Advocacy is the skill of envisioning new ideas and persuading others to debate those new ideas. In the early stages of one’s career, you are the recipient of instructions and the effects of power. You accept them by adapting. You realise that the boss expects you to exercise your leadership on the people who report to you and make sure that things get done. In the middle management phase, you find the need to influence people without their directly reporting to you. In the senior and leadership roles, you may exercise no control over the people you need to influence. This is the manner in which your skills of advocacy develop.
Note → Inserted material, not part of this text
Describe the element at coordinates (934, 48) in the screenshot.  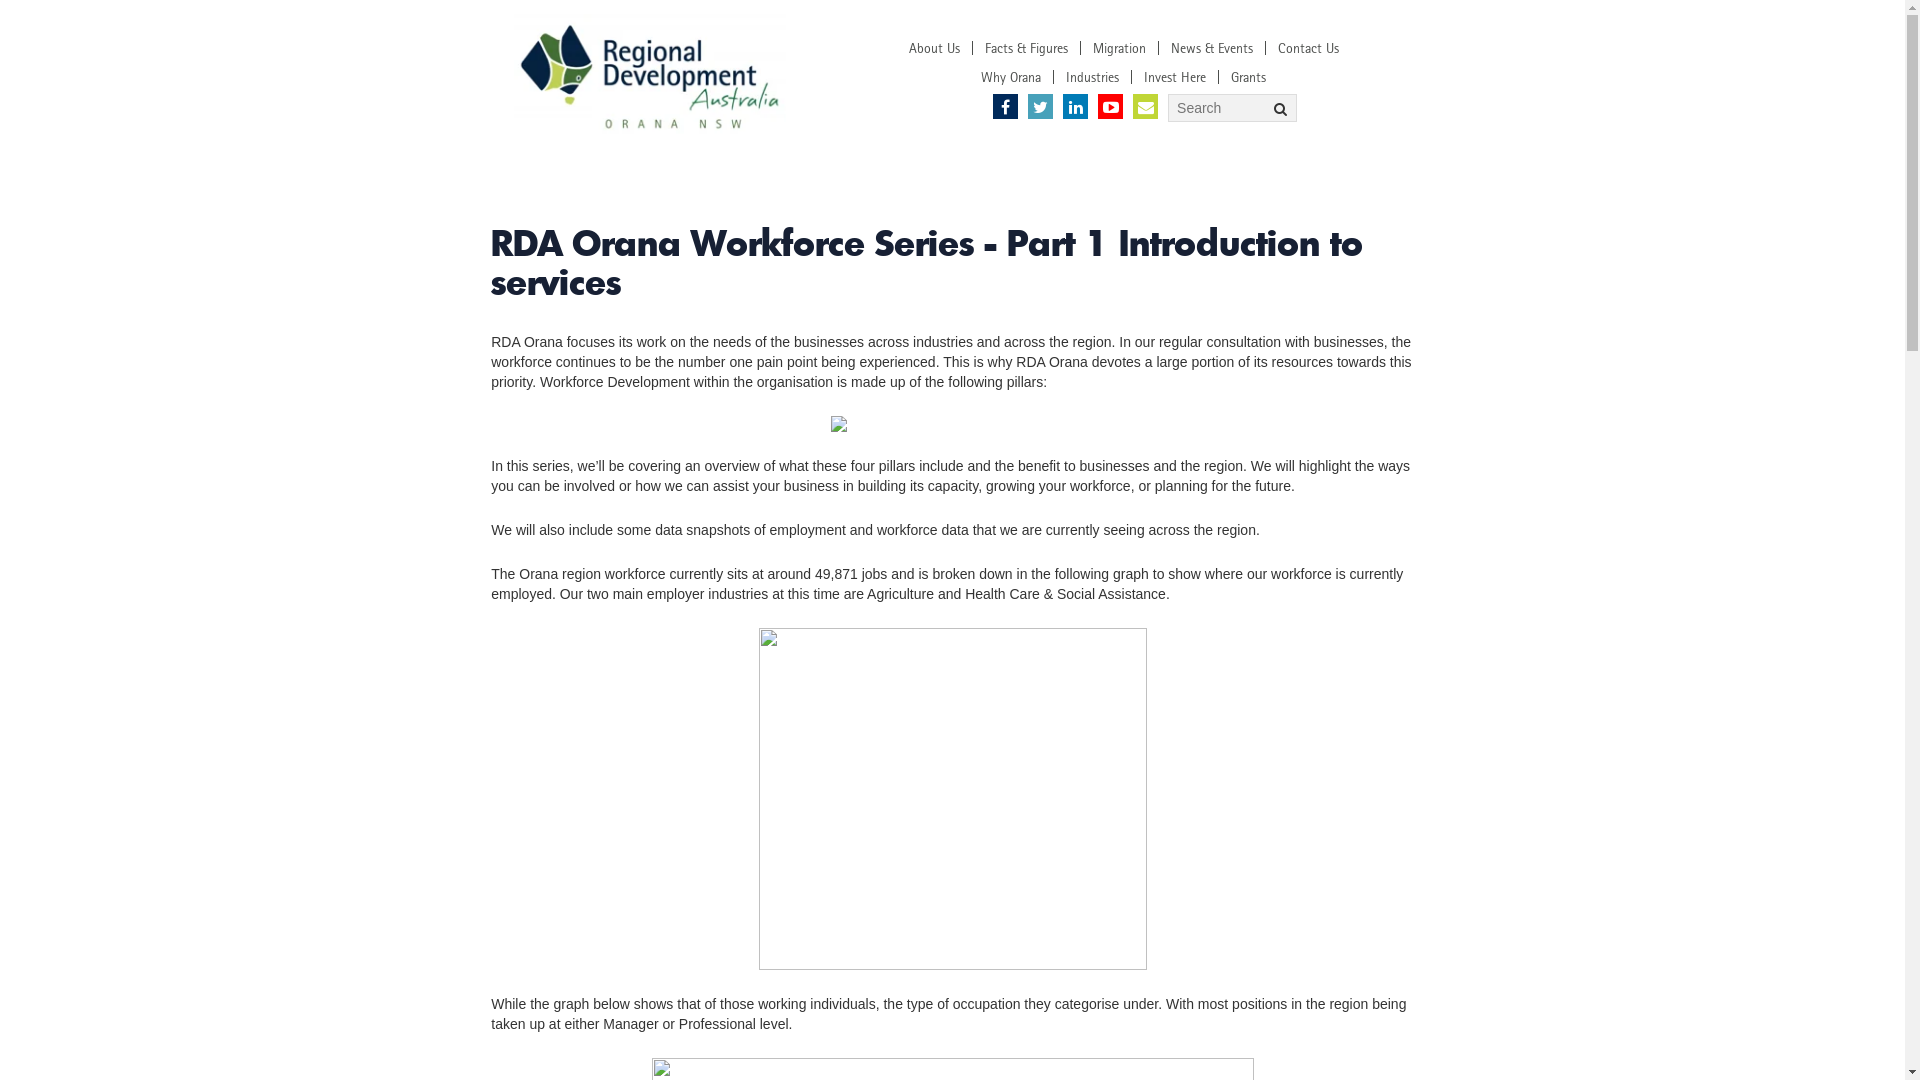
I see `About Us` at that location.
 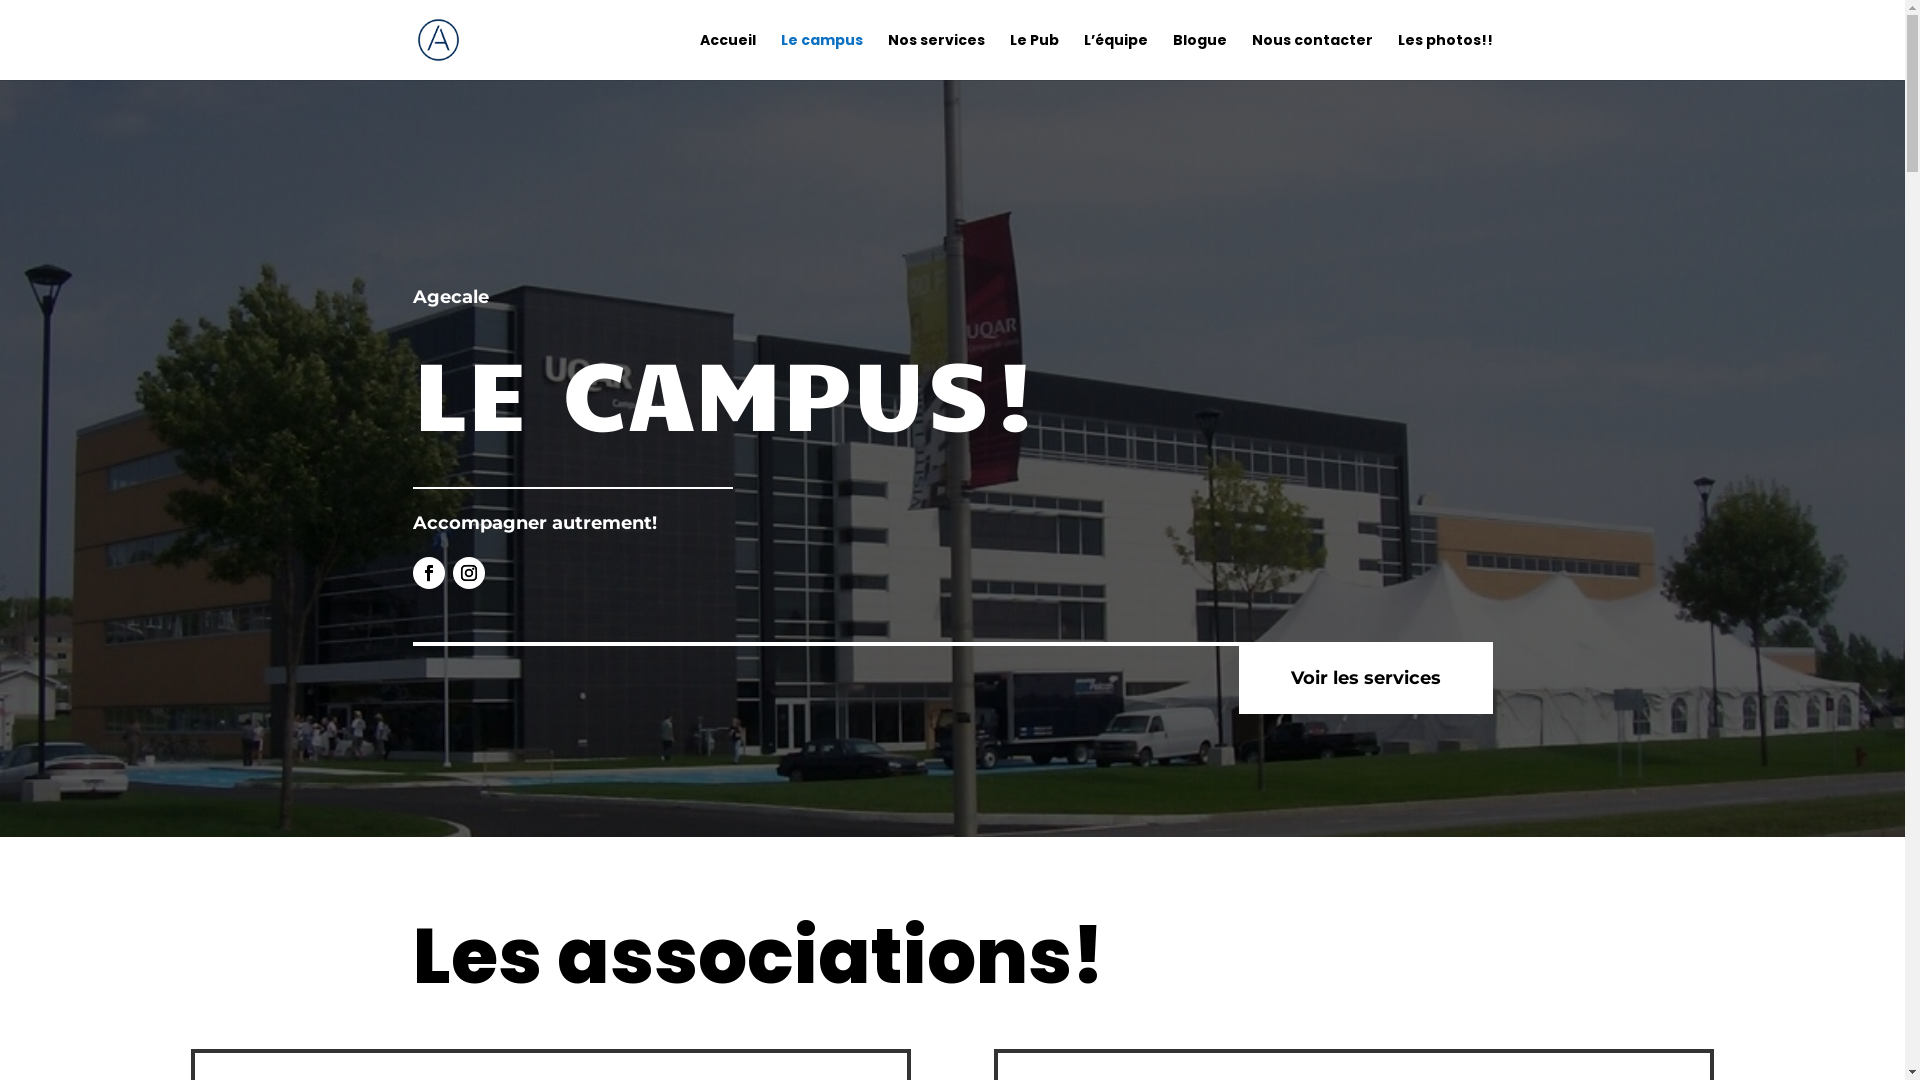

Authenticity is the perception others develop about you, especially subordinates, and about who they think you are. What is authenticity? It is being who you are. Your colleagues and peers see you as you are, not the way you would like to be seen. It is their perception of who you are and what you stand for that produces their followership. Followership is used here, not in a hierarchical sense, but in an egalitarian sense. It is the voluntary desire or inclination among followers to follow a person, emotionally and physically. Unauthentic people can get others to follow by asymmetry of power, by threat or by coercion. These are not likely to be long lasting.

These four attributes vary in relative importance at each stage of your career journey. There are four stages or discrete steps on your career journey.

Thank you very much for listening to my thoughts on this wonderful day for you. I dream about the exciting journey that awaits your generation.

Your generation will escort India into the middle income category, it may be the generation which can witness the abolition of abject poverty in India, and it will be the generation that will watch India retrieve her place among the comity of nations as distinctively as India used to occupy 250 years ago. What a lucky generation!

Enjoy the journey and overcome its challenges. That is what this institution has tried to inculcate in you.